Le Monde, 20 juin 1986, par M. F.

Le charme de Ginevra Bompiani

Ginevra Bompiani, romancière, essayiste, spécialiste de littérature anglaise, a écrit, voici une dizaine d’années, un petit volume qui vient d’être publié en France par les éditions Verdier, auxquelles on doit déjà quelques belles trouvailles dans le domaine italien. C’est un recueil de brefs récits en prose, sur des sujets mythologiques : la seconde partie, par exemple raconte les travaux d’Héraclès. D’Héraclès, et non pas d’Hercule car c’est bien aux mythes grecs que l’auteur se réfère.

Il faut souligner que le propos de Ginevra Bompiani n’est pas théorique, et qu’elle se limite délibérément à raconter, à son tour, ces histoires qu’on croit toujours connaître, mais qui prennent ici un sens parfois nouveau, car elles sont, au sens propre, inépuisables.

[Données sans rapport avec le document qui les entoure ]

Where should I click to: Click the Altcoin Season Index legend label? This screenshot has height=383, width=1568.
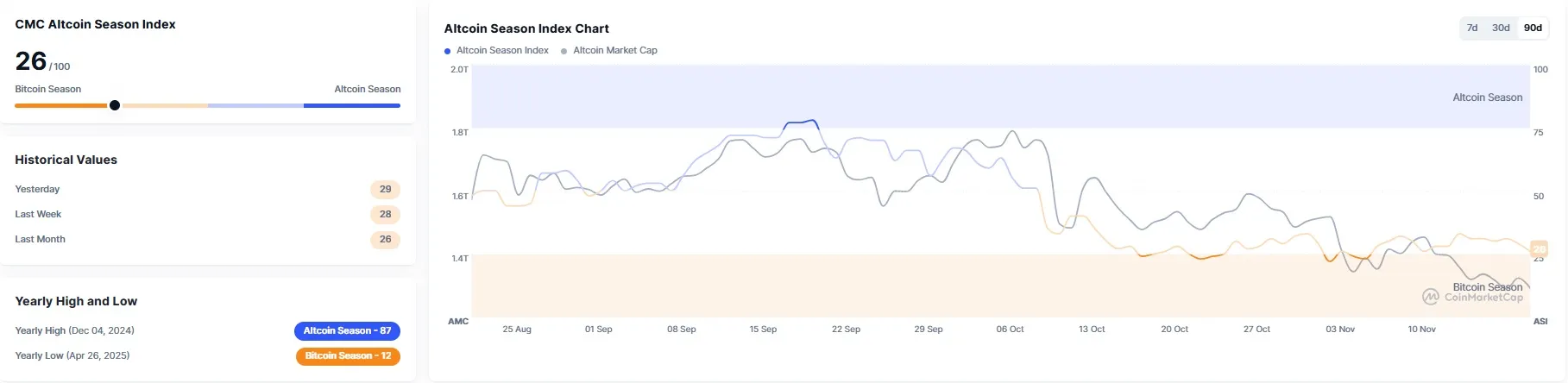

Dans une prose limpide, musicale, extrêmement élaborée, et parfaitement rendue par la traduction d’Eliane Formentelli, l’auteur parle des choses les plus simples et les plus graves, non sans humour à l’occasion, comme dans le texte qui a donné son titre à l’ensemble et qui évoque la figure paradoxale des Centaures, que leur conformation condamne à l’insomnie. C’est ainsi que, semblant se réfugier dans un univers fantastique et lointain, Ginevra Bompiani ne cesse de réfléchir sur le réel, avec une simplicité sereine dont l’érudition ne vient jamais ternir le charme.